Self-described as “a micro-winery with grand ideas”, the small winemaking operation is run single-handedly by Gavin Carver, who exudes the kind of playful enthusiasm for his craft that you can’t help but admire. Gavin fluently jumps from point to point whilst explaining how his project has grown to fruition, regularly pausing to add context to a technical detail or give credit to those who have helped him along his journey.

Working as a theatre lecturer, then importing wine from France before - as he describes in typically modest fashion - opening his winery as a symptom of a ‘midlife crisis’, Gavin began making wine from his charming Cotswolds locale in March 2020, taking guidance from legendary Australian winemaker John Worontschak. Gavin credits John with “almost single-handedly” bringing English wine to the exciting and fast-developing boom which it’s currently enjoying. He has taken John’s expertise and applied it to his own vision of what can be done with English grapes.

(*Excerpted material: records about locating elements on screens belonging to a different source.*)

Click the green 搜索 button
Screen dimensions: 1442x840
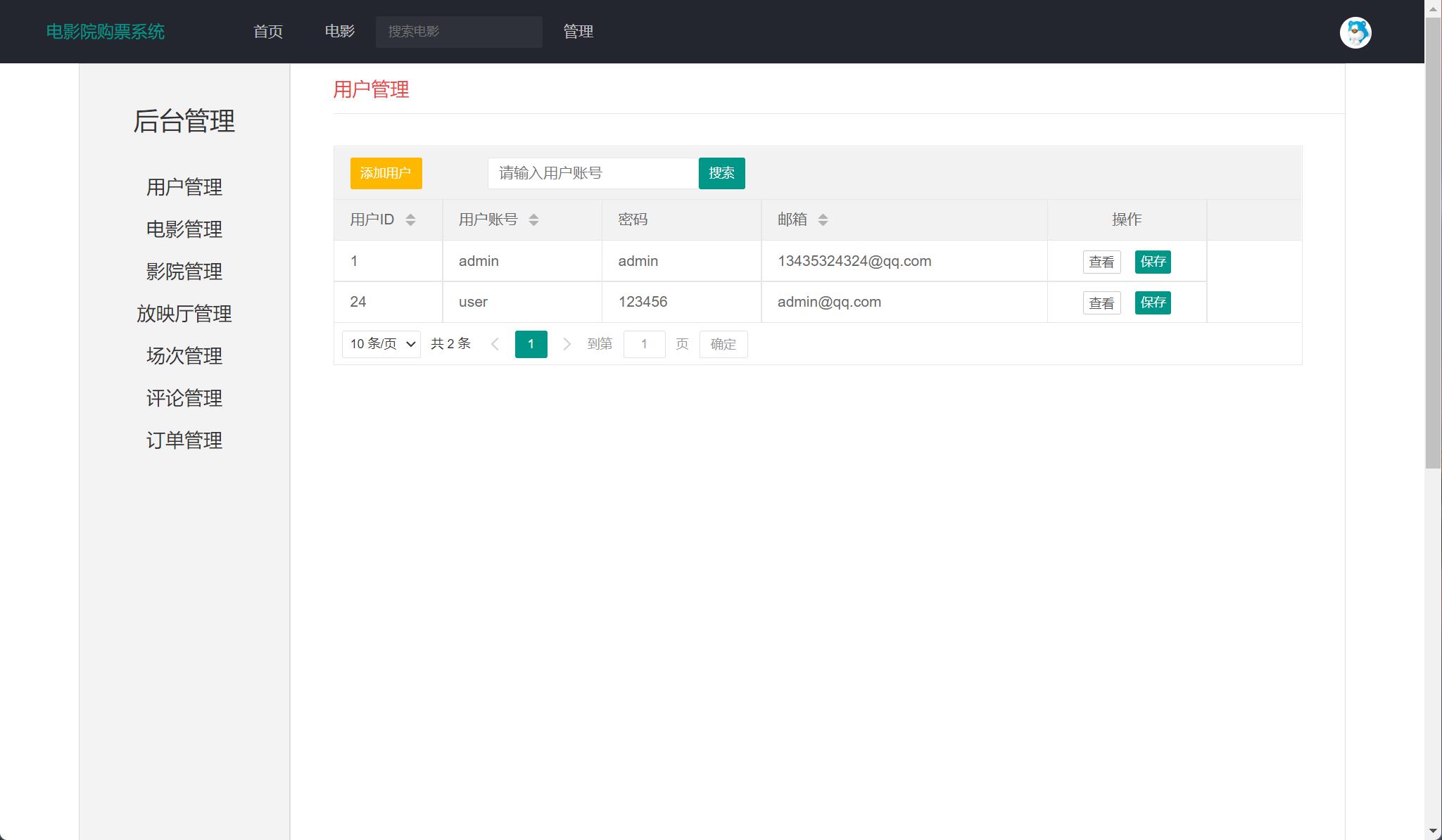tap(722, 173)
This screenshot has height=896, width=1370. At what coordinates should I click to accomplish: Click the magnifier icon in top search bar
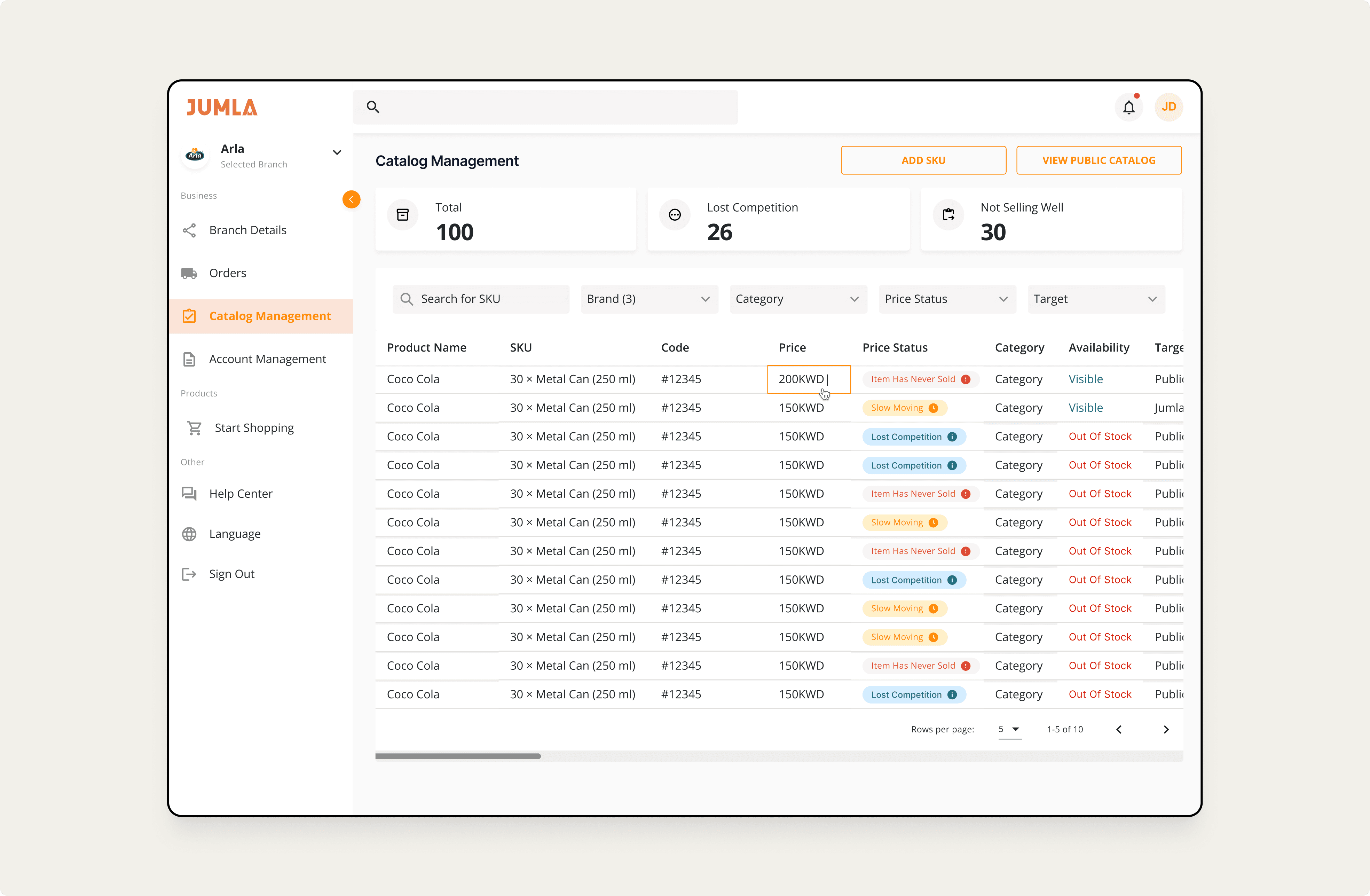coord(373,107)
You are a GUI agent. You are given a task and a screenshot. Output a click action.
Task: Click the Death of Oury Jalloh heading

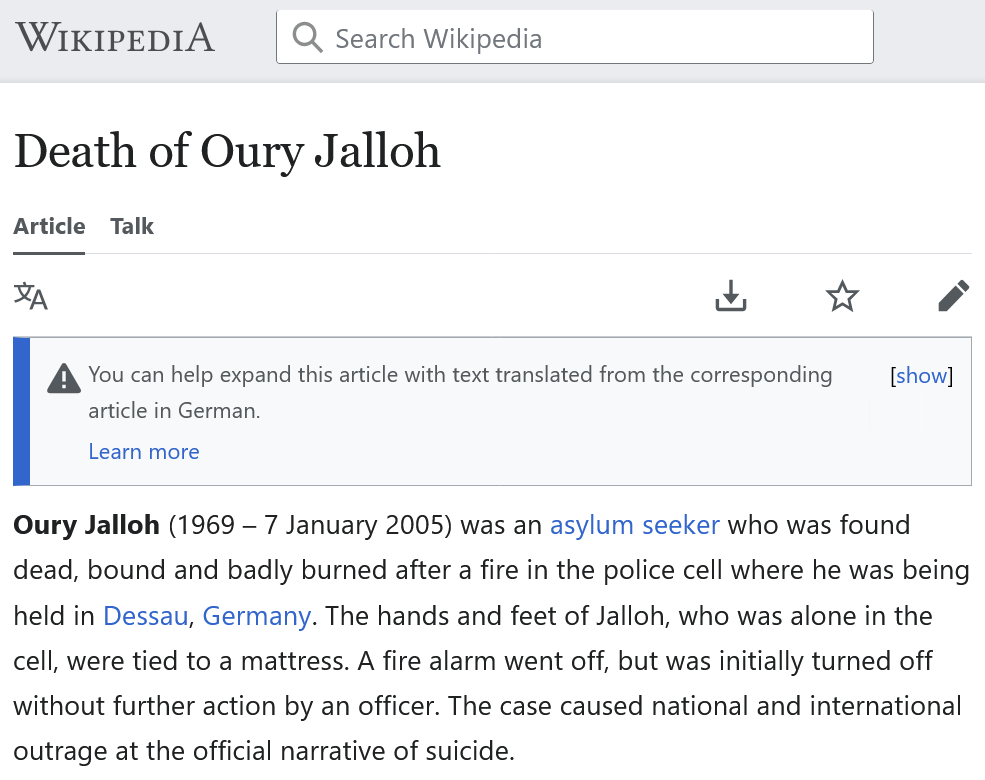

Despite being relatively new to the art, Gavin had a clear idea of what he wanted his winery to achieve and how it should function. A small-scale operation such as Gavin’s is unlikely to reliably turn a profit purely through selling to third-party vendors, so he opens his space up to the public on Fridays and Saturdays, as well as hosting concerts, Sunday aperitifs and tastings. Gavin is effortlessly endearing and tells his story in terms entirely comprehensible to the layperson, but with a level of detail that only comes from years of passionate focus on a creative endeavour.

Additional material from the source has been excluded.